No doubt that the creation of the European Banking Union will herald a new era in European Union, probably not for all of its 28 member states. However for the 17 Eurozone countries which will all participate plus the willing of the other 11 member states, the banking union will be a giant step towards a common confrontation of both problems; the excess indebtedness of the southern part of Eurozone and the weak capital position of the banking sector. For one thing ECB’s supervision over banks will gradually cut off the umbilical cord between sovereign debt and national lenders, while the Bank Resolution Mechanism will take care of those financial firms which may prove not viable. Hopefully before the end of 2014 the EU Banking Union will be in place.

Greece and Portugal

The next crucial issue the EU has to confront from September onwards is obviously the political uncertainty and the weakness of Greece and Portugal in effectively controlling their government deficits and debts. The same is true for Italy and Ireland but in a much less urgent way. Not to forget that Italy has just exited the excessive deficit category after a ground-breaking Commission decision. As for Ireland, the country is judged by the troika of EC-ECB-IMF as effectively applying its fiscal consolidation programme and expected to be able to come out to the capital markets on its own account later on in 2013 or in early 2014.

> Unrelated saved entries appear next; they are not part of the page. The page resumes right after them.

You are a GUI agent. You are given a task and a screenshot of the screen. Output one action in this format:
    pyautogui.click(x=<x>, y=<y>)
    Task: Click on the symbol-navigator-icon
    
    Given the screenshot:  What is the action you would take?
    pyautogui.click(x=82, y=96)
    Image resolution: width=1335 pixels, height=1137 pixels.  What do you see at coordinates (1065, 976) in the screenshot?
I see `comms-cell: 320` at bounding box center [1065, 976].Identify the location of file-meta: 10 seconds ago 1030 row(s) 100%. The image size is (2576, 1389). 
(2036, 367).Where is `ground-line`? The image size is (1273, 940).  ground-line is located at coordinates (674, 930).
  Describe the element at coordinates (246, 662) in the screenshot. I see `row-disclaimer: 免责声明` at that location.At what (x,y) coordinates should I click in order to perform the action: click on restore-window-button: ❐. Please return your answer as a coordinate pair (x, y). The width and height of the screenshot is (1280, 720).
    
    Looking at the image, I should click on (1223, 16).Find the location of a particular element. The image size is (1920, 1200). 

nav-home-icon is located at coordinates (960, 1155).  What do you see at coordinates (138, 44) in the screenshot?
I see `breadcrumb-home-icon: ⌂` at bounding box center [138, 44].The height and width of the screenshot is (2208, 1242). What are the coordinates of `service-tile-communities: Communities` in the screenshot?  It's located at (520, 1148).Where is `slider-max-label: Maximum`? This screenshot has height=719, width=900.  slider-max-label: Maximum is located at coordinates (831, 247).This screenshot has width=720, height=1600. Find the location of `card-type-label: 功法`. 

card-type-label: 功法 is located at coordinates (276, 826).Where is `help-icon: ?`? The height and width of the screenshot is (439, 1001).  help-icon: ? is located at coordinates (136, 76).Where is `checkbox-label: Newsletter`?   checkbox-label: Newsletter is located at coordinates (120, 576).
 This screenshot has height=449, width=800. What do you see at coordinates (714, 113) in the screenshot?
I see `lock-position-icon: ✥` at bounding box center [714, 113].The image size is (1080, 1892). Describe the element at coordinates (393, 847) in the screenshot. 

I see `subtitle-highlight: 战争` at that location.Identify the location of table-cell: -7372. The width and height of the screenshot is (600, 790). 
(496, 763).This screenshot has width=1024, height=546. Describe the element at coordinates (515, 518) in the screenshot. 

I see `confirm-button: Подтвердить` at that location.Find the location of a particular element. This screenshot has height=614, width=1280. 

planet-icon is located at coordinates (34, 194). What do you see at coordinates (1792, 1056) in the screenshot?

In reality this arrangement leaves only Greece and Portugal in the red zone. In both countries the problems are twofold. On the one side, their political establishment seems impotent to plan a long-term exit from the fiscal deficits region. Secondly, there is a persistent tendency of more and more private debtors, households and business alike, being unable to serve their obligations. This is an obvious repercussion of the deep recession both economies are still in. In this respect the question that Brussels and Berlin face is what policy line to follow? Relax the austerity programmes or reinforce economic growth with more loan injections from outside sources like the European Investment Bank, the EU or direct aid from Germany? Up to now both methods are used, but in a restricted way.

The good side is that both countries taken together account for a very tiny part of Eurozone’s economy. If Eurozone didn’t face an acute banking problem itself, Greece and Portugal would have presented not a major issue. In any case after the German elections of 22 September, Berlin would have more manoeuvring space to tackle this matter and fortunately there is ample time for that.